--- Start of Excerpted passage ---

If you don’t mind one slight detour, there’s a point I really want to make before getting into this question. And that is that there’s sometimes this tendency to see risk sharing as a negative thing. From the perspective of workers just as across the board, it’s negative, but it really doesn’t have to be. Risk-sharing provisions can be adopted that will actually increase the retirement security for members. They also can allow members to participate positive upside experience. I think you really do want to think about it from all the perspectives and recognize that risk sharing isn’t by itself a negative thing. And this is almost a communication management that you need to take going into it. 

Elizabeth Wiley  18:08  

But, that said to the actual question, there definitely is no perfect structure that’s going to achieve all the objectives. And that’s why that intentional plan design is so important. Because if you haven’t defined what your objectives are, it’s impossible to balance them. And in general, from our discussion of work, what we frame in the paper is that there’s three big picture objectives that are being considered. And the first relates to workforce management or the three Rs. That’s recruitment, retention, and retirement. The second relates to cost considerations, which include both the level of the funding that’s needed and the variability and predictability of that funding level. And then the final is the retirement security for the members, and so you’re generally trying to balance these things.

--- End of Excerpted passage ---

**What to work on:**
[A] Please reproduce word for word the stretch of the transcript on retirement plan risk sharing from "But, that said" through "balance these things.".
[B] Resume the transcript on retirement plan risk sharing from the point where it stops.
The records have no connection to the transcript on retirement plan risk sharing.

--- Start of Data lines ---

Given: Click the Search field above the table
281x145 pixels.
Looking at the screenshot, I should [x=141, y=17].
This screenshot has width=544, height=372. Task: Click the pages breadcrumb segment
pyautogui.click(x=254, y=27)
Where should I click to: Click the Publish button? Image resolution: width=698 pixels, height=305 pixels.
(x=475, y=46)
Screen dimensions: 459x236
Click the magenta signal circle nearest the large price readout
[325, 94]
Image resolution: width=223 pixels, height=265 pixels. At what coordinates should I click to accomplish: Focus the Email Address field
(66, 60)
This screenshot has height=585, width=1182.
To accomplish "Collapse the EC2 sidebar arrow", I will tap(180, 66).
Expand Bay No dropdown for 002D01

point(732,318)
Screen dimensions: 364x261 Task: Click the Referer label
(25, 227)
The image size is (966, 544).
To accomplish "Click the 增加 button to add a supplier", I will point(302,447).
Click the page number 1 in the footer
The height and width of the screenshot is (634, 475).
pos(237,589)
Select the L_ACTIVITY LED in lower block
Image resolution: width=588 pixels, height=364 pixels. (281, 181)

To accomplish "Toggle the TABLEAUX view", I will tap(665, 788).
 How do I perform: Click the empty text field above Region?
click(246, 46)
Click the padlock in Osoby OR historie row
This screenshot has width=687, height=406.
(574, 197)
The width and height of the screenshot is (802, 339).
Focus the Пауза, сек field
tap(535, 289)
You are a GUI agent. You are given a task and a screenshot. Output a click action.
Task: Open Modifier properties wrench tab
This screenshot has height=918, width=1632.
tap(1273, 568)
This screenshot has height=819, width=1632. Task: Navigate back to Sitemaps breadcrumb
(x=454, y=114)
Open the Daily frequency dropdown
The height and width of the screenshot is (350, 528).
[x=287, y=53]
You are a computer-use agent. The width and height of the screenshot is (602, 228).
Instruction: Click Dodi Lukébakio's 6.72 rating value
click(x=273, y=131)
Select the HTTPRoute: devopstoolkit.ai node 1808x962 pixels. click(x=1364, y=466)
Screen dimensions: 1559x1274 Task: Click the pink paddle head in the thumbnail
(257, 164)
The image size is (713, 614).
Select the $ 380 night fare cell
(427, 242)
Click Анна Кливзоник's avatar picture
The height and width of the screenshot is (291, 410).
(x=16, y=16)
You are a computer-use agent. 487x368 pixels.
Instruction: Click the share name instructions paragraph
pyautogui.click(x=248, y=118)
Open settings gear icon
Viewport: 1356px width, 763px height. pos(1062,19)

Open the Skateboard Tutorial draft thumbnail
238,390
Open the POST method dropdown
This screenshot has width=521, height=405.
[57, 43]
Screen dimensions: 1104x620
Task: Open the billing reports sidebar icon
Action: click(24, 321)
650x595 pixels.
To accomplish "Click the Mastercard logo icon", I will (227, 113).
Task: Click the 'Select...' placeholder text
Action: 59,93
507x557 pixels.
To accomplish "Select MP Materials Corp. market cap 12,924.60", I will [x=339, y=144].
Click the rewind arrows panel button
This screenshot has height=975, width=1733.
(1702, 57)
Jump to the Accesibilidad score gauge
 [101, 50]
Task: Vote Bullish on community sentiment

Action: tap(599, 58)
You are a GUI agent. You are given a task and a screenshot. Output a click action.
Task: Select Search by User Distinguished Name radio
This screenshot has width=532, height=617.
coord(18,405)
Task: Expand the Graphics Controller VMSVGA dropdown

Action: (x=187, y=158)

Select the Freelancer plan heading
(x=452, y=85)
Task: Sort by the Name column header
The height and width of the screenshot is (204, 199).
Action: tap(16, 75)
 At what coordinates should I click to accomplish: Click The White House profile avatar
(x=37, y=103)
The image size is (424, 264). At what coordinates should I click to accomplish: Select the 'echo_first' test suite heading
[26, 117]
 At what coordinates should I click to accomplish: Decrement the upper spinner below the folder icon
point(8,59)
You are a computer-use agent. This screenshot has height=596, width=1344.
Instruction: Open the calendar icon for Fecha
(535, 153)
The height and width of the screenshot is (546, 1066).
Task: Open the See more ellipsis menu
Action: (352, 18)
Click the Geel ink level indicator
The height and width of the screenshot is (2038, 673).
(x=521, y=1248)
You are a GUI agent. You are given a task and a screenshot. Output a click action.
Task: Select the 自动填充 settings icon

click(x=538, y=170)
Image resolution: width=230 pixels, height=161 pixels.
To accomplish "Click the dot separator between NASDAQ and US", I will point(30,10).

--- End of Data lines ---

**Answers to the tasks:**
[A]
But, that said to the actual question, there definitely is no perfect structure that’s going to achieve all the objectives. And that’s why that intentional plan design is so important. Because if you haven’t defined what your objectives are, it’s impossible to balance them. And in general, from our discussion of work, what we frame in the paper is that there’s three big picture objectives that are being considered. And the first relates to workforce management or the three Rs. That’s recruitment, retention, and retirement. The second relates to cost considerations, which include both the level of the funding that’s needed and the variability and predictability of that funding level. And then the final is the retirement security for the members, and so you’re generally trying to balance these things.

[B]
Elizabeth Wiley  18:58  

To give a specific example, if you’re adding a risk-sharing provision to a plan, where cost of living and adjustments in retirement are potentially going to be reduced based on the plans funding status, this will likely result in a reduction in the level and the variability of the funding requirements. But, it will also reduce the protection against inflation, and thus, the retirement security for the members. In this example, the point at which the COLAs, which are those adjustments to the benefits to counteract inflation are reduced, and how they are reduced, should be selected trying to balance between these effects and really optimize what you’re getting at. And that’s just kind of a specific example. But, I think that you really nailed the head on what you have to do in terms of balancing these objectives.

Dan Doonan  19:49  

I think plan adequacy or generosity is one issue and structures another, and it’s very, very common for these things to be sort of thrown in the same bucket, because what we’ve seen, especially in the public sector, and I assume the multi-sector as well, you’ll see a proposal that both has risk-sharing and reduces benefits for future workers or future accruals. So, they get lumped in together. But, you could have a plan with COLA risk-sharing through the COLA mechanism. You can have another plan that has no COLA. It doesn’t necessarily mean it’s more or less generous. It’s really how these things going to work. And what core features do you achieve?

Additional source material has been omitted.